GOAL OF THE EXERCISE: Please arrange the records below as a Markdown table with the columns Row and Record line. Give one row per record, leave out blank lines and pictures, and number the rows in order.

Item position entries
○ ○ ○ ○ ○ ○ ○

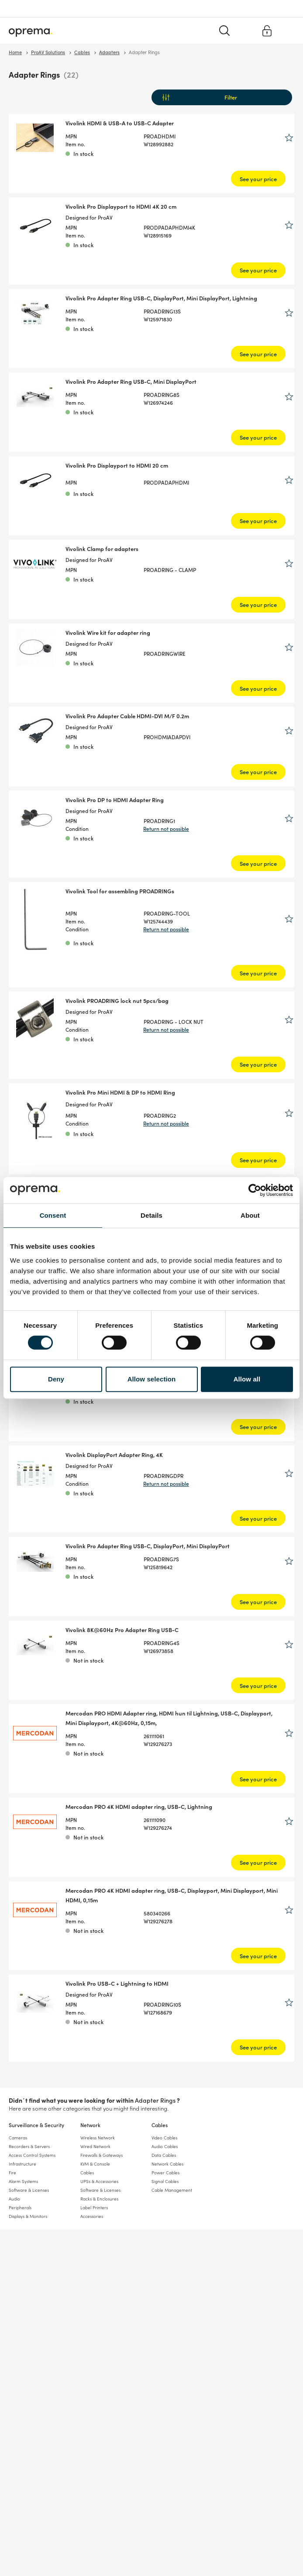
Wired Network (95, 2146)
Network (90, 2124)
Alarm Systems (23, 2181)
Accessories (91, 2216)
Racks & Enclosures (99, 2199)
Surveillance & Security (36, 2124)
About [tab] (250, 1215)
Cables (160, 2124)
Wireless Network (97, 2138)
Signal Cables (165, 2181)
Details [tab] (151, 1215)
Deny (56, 1379)
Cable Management (172, 2190)
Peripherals (20, 2207)
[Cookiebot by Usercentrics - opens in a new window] (255, 1190)
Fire (12, 2173)
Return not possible (166, 828)
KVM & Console (95, 2164)
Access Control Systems (32, 2155)
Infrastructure (22, 2164)
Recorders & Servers (29, 2146)
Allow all (247, 1379)
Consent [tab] (53, 1215)
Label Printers (94, 2207)
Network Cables (167, 2164)
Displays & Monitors (28, 2216)
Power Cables (165, 2173)
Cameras (18, 2138)
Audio (14, 2199)
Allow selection (151, 1379)
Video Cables (164, 2138)
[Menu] (286, 30)
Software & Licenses (29, 2190)
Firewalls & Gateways (101, 2155)
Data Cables (164, 2155)
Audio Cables (165, 2146)
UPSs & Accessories (99, 2181)
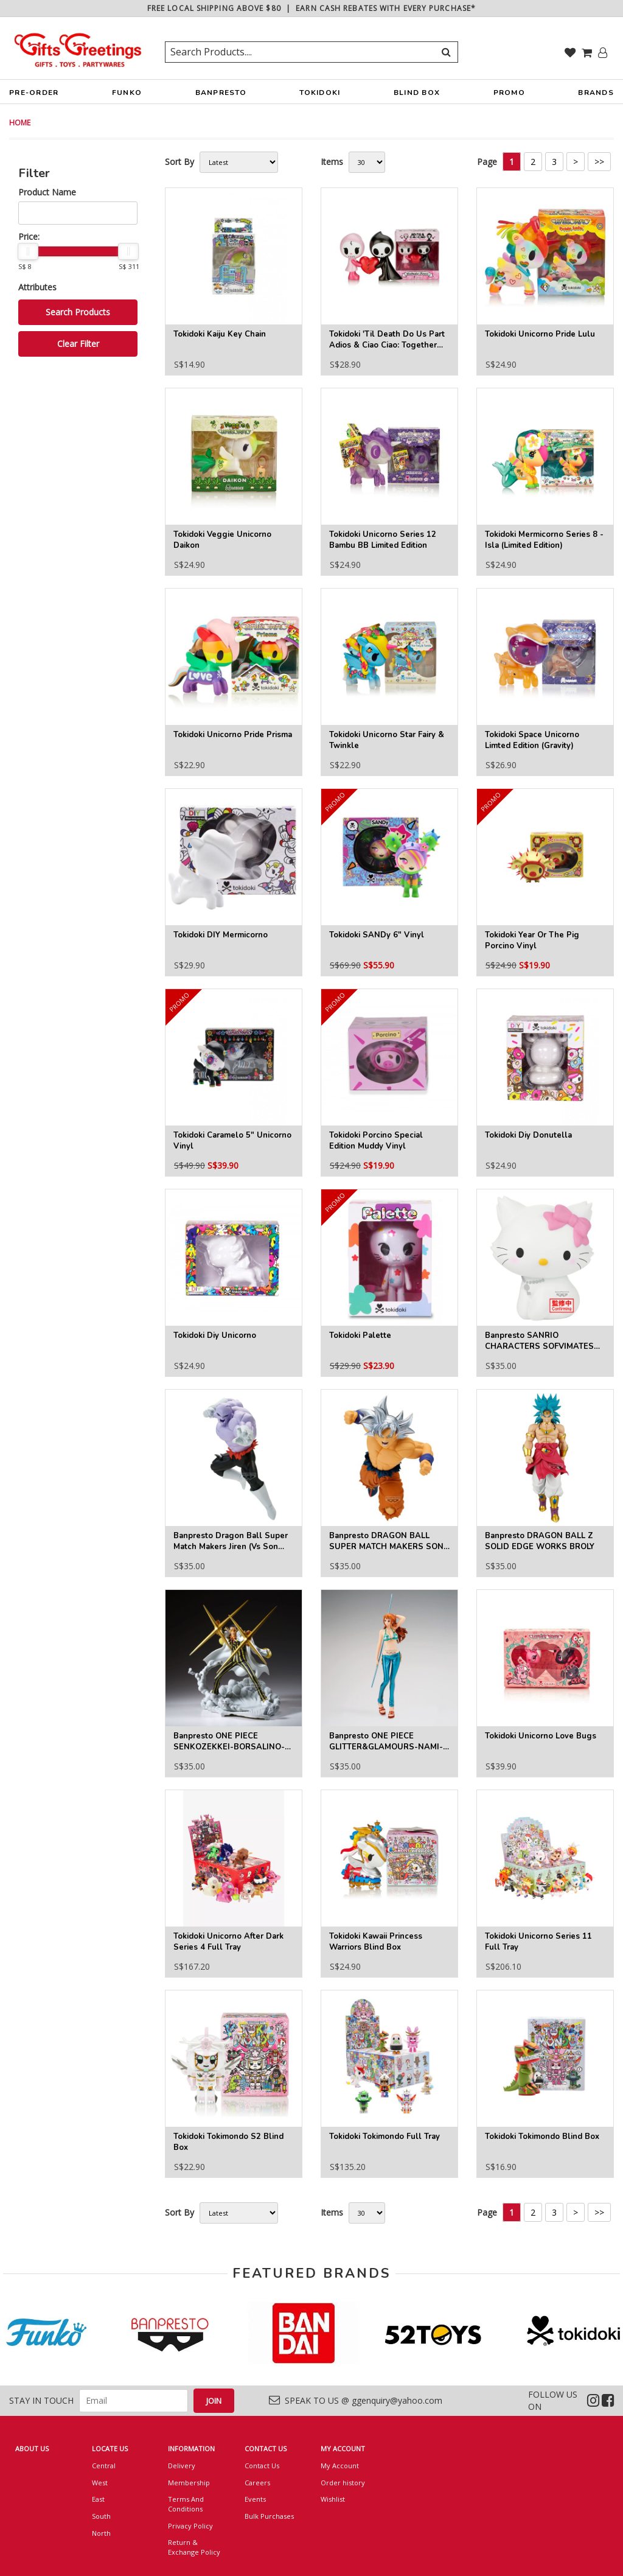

○ ○ ○ ○ ○ ○ ○

ANSWER TO THIS PROBLEM:
| Row | Record line |
|---|---|
| 1 | Wired Network (95, 2146) |
| 2 | Network (90, 2124) |
| 3 | Alarm Systems (23, 2181) |
| 4 | Accessories (91, 2216) |
| 5 | Racks & Enclosures (99, 2199) |
| 6 | Surveillance & Security (36, 2124) |
| 7 | About [tab] (250, 1215) |
| 8 | Cables (160, 2124) |
| 9 | Wireless Network (97, 2138) |
| 10 | Signal Cables (165, 2181) |
| 11 | Details [tab] (151, 1215) |
| 12 | Deny (56, 1379) |
| 13 | Cable Management (172, 2190) |
| 14 | Peripherals (20, 2207) |
| 15 | [Cookiebot by Usercentrics - opens in a new window] (255, 1190) |
| 16 | Fire (12, 2173) |
| 17 | Return not possible (166, 828) |
| 18 | KVM & Console (95, 2164) |
| 19 | Access Control Systems (32, 2155) |
| 20 | Infrastructure (22, 2164) |
| 21 | Recorders & Servers (29, 2146) |
| 22 | Allow all (247, 1379) |
| 23 | Consent [tab] (53, 1215) |
| 24 | Label Printers (94, 2207) |
| 25 | Network Cables (167, 2164) |
| 26 | Displays & Monitors (28, 2216) |
| 27 | Power Cables (165, 2173) |
| 28 | Cameras (18, 2138) |
| 29 | Audio (14, 2199) |
| 30 | Allow selection (151, 1379) |
| 31 | Video Cables (164, 2138) |
| 32 | [Menu] (286, 30) |
| 33 | Software & Licenses (29, 2190) |
| 34 | Firewalls & Gateways (101, 2155) |
| 35 | Data Cables (164, 2155) |
| 36 | Audio Cables (165, 2146) |
| 37 | UPSs & Accessories (99, 2181) |